= PROBLEM TO SOLVE =
Going through the data, count each line that has the word "Invitado". Reply with the total and nothing more.

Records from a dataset
• • • • •

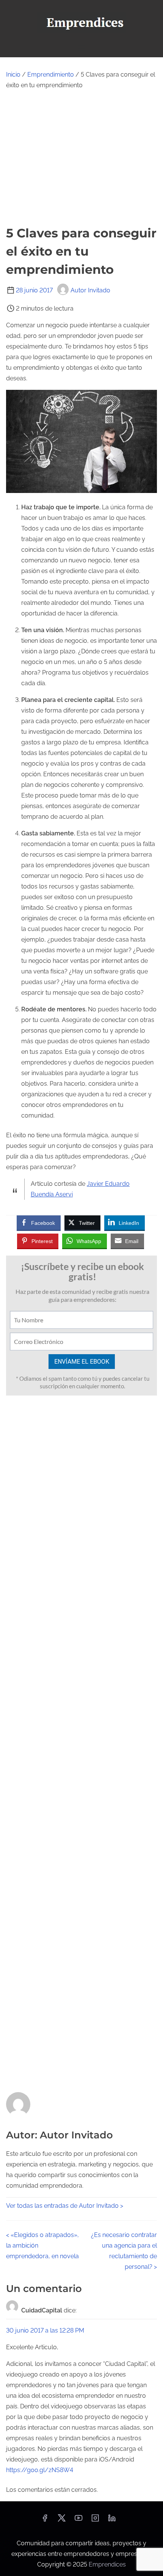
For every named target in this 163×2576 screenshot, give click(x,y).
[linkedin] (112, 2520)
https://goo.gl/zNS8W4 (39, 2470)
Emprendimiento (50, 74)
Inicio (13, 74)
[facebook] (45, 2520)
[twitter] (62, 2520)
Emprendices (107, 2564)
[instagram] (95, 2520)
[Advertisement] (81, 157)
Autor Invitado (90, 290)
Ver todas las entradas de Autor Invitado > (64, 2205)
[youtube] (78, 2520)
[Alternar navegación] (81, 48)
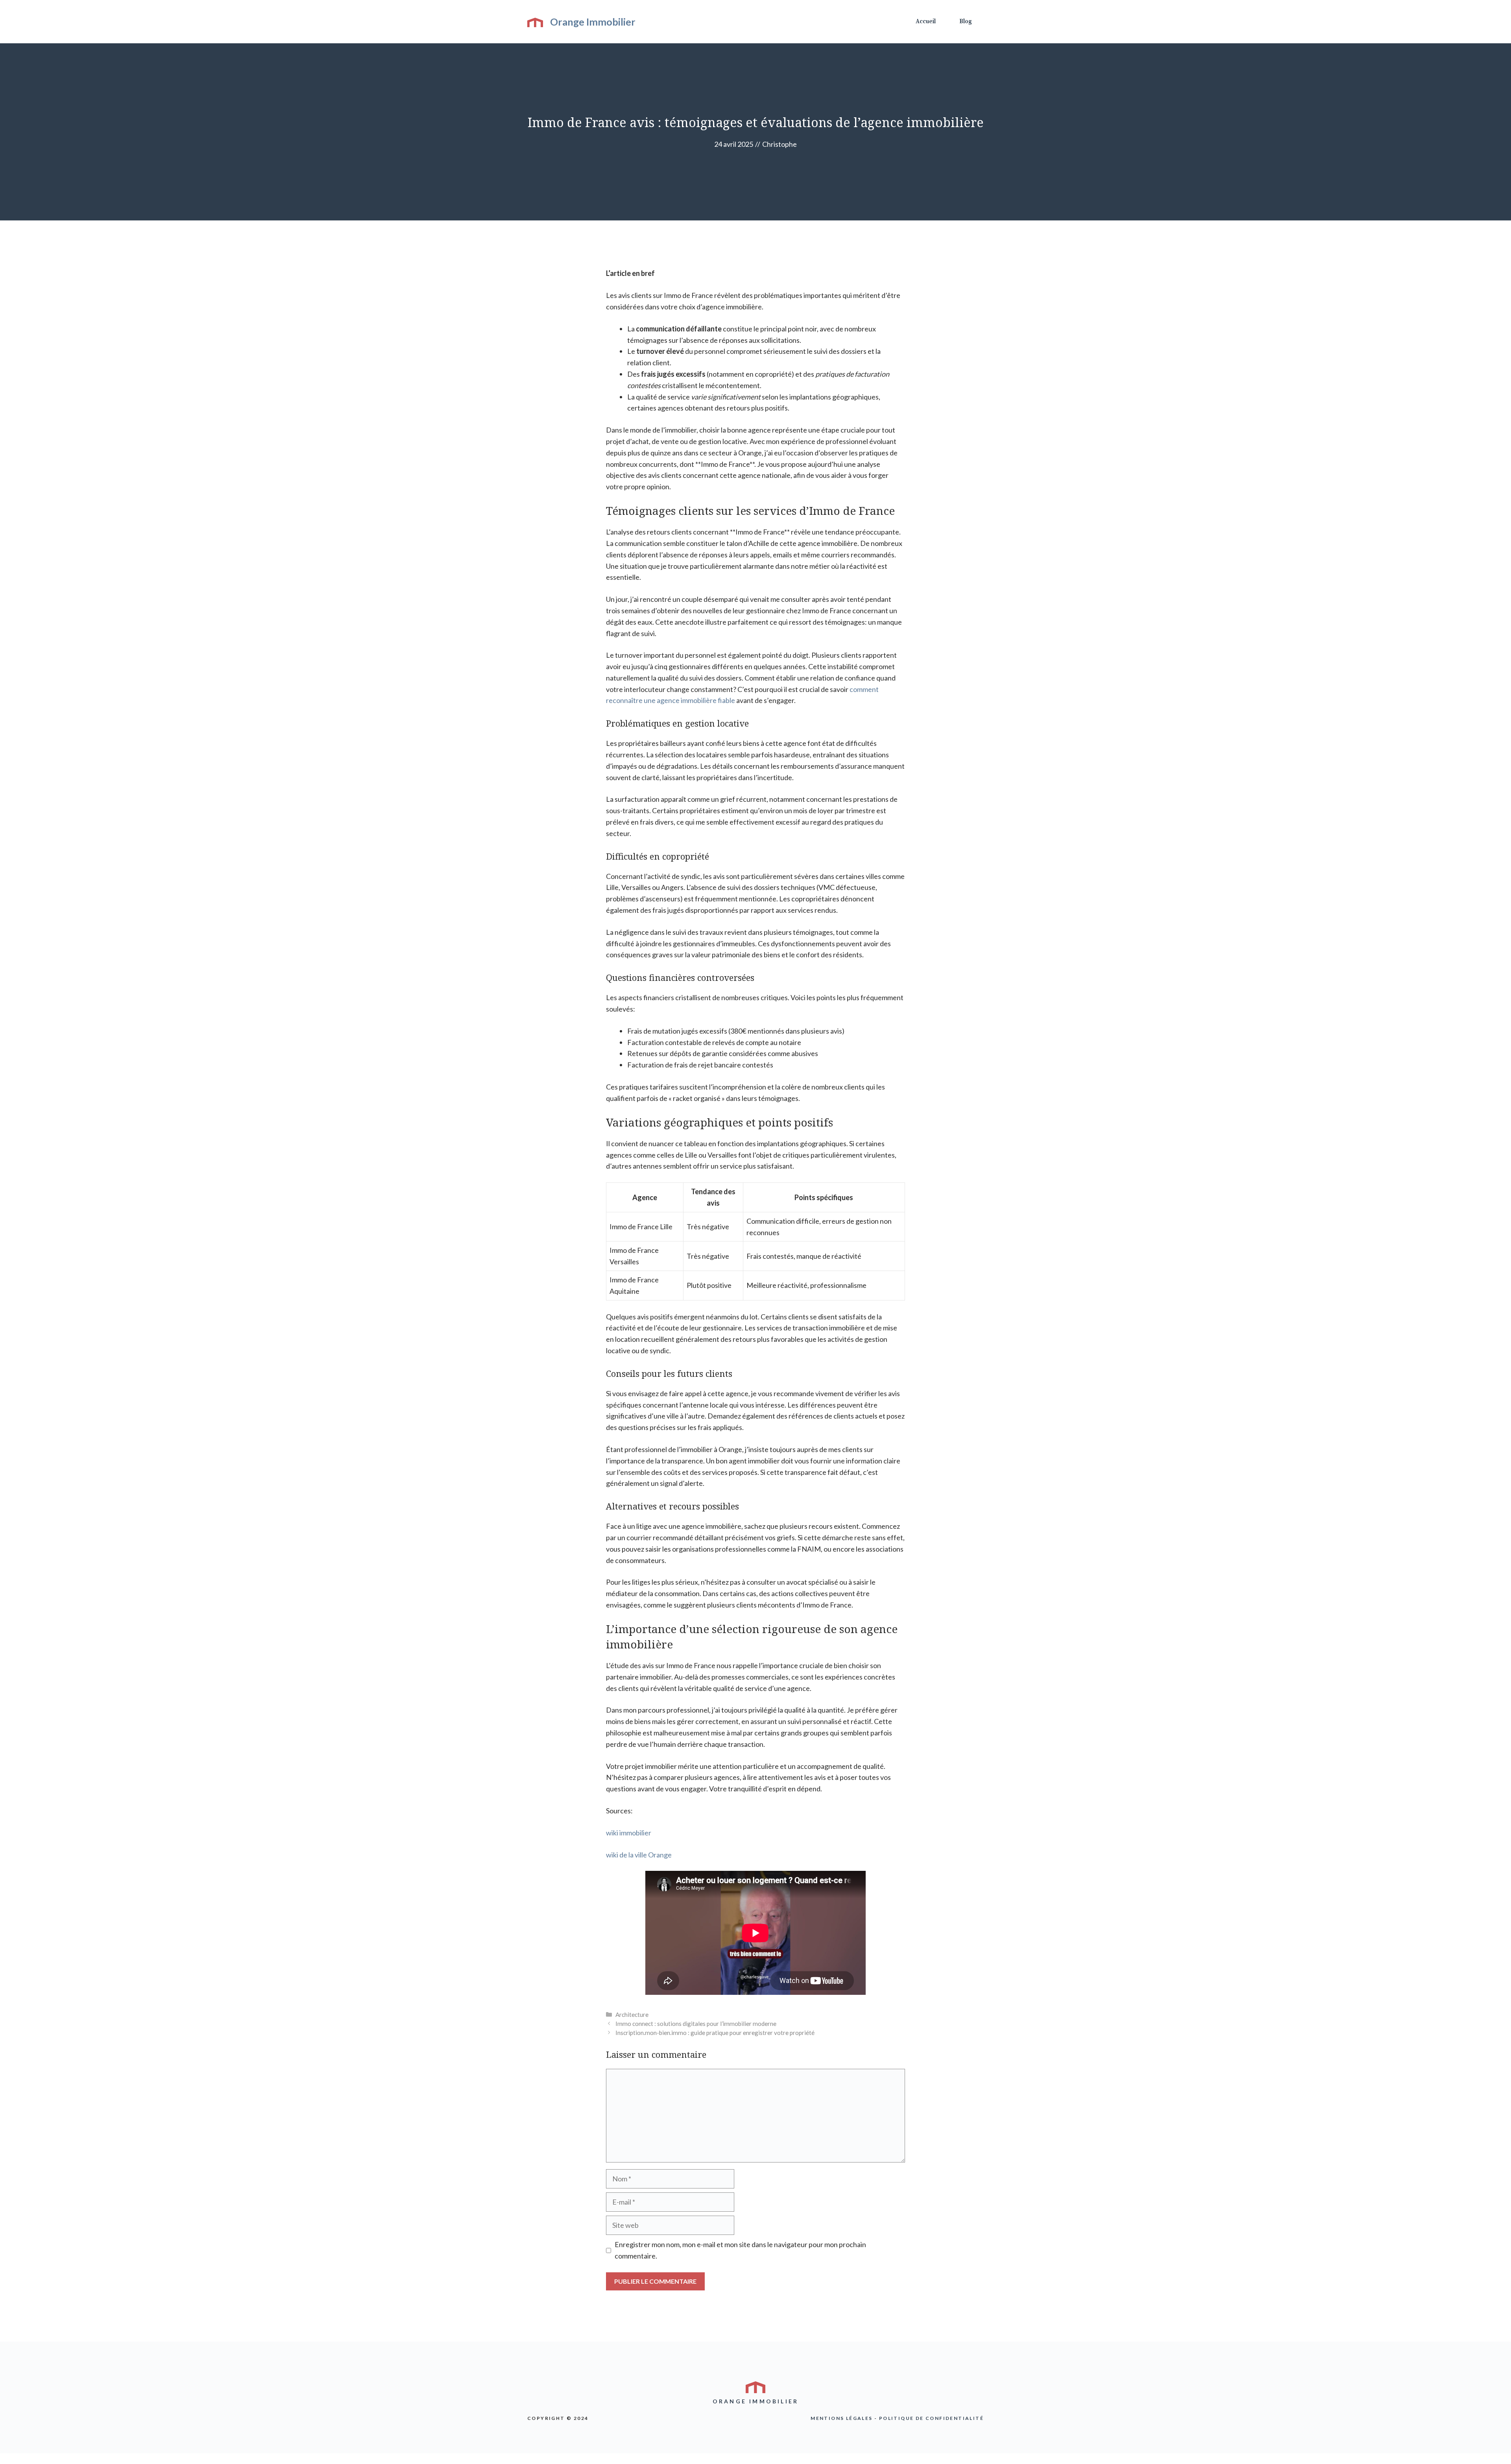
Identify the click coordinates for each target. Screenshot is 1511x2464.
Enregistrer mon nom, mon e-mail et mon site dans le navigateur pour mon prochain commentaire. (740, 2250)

• • • • •

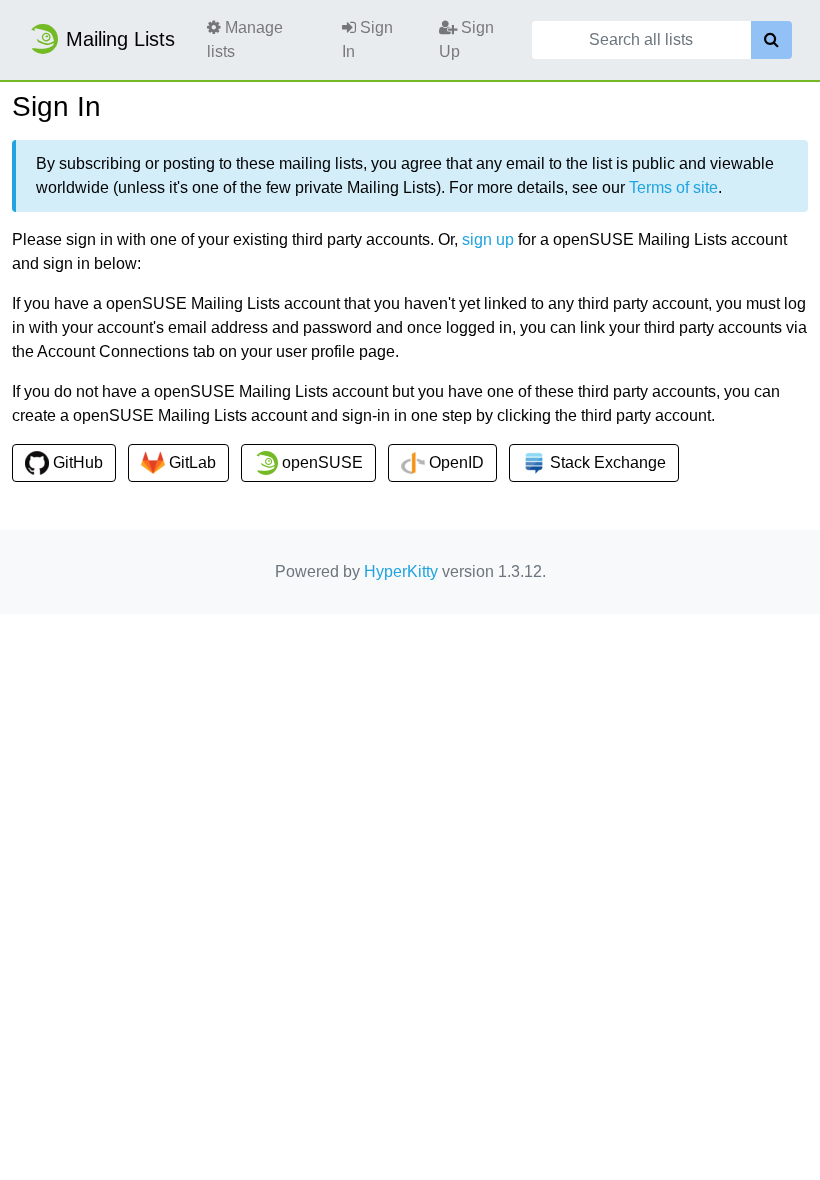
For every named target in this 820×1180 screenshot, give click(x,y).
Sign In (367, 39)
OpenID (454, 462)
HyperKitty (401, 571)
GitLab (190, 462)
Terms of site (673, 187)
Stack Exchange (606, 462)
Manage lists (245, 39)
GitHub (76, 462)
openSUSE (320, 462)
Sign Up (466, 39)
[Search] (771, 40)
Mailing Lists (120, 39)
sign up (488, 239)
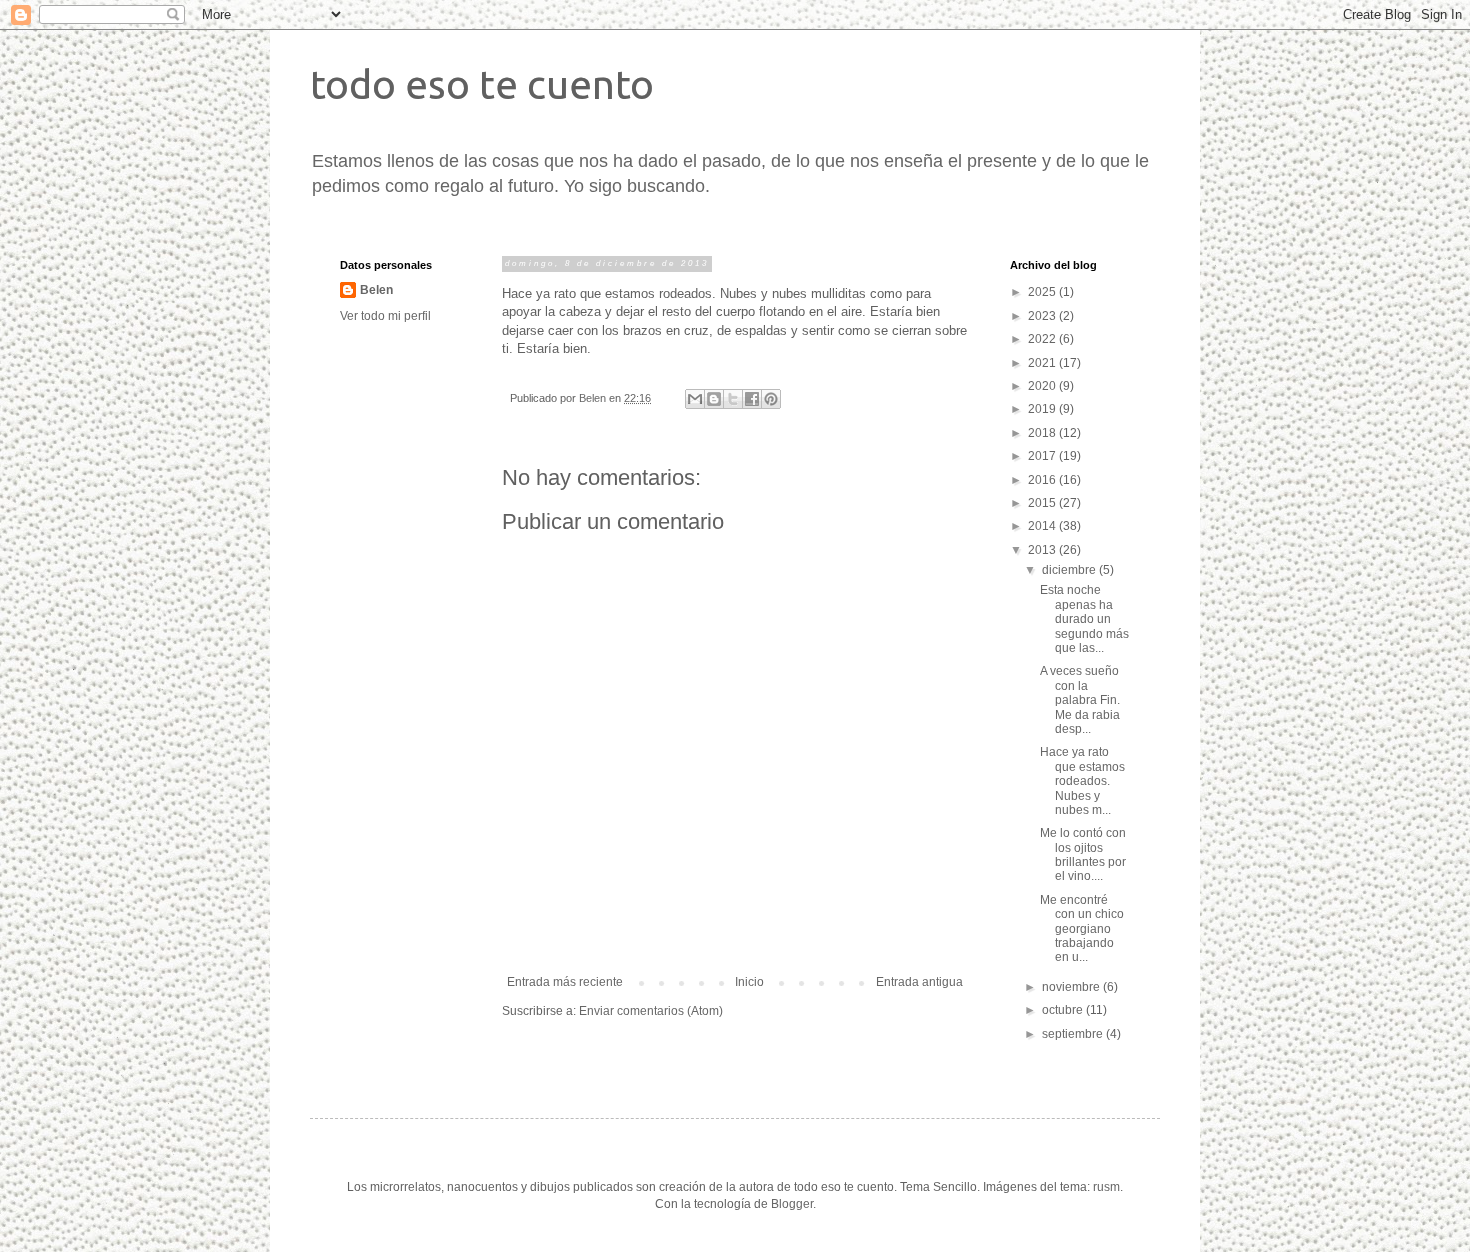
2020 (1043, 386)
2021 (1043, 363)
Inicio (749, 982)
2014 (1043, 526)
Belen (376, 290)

• • • • •

= RESULT OF THIS TASK =
2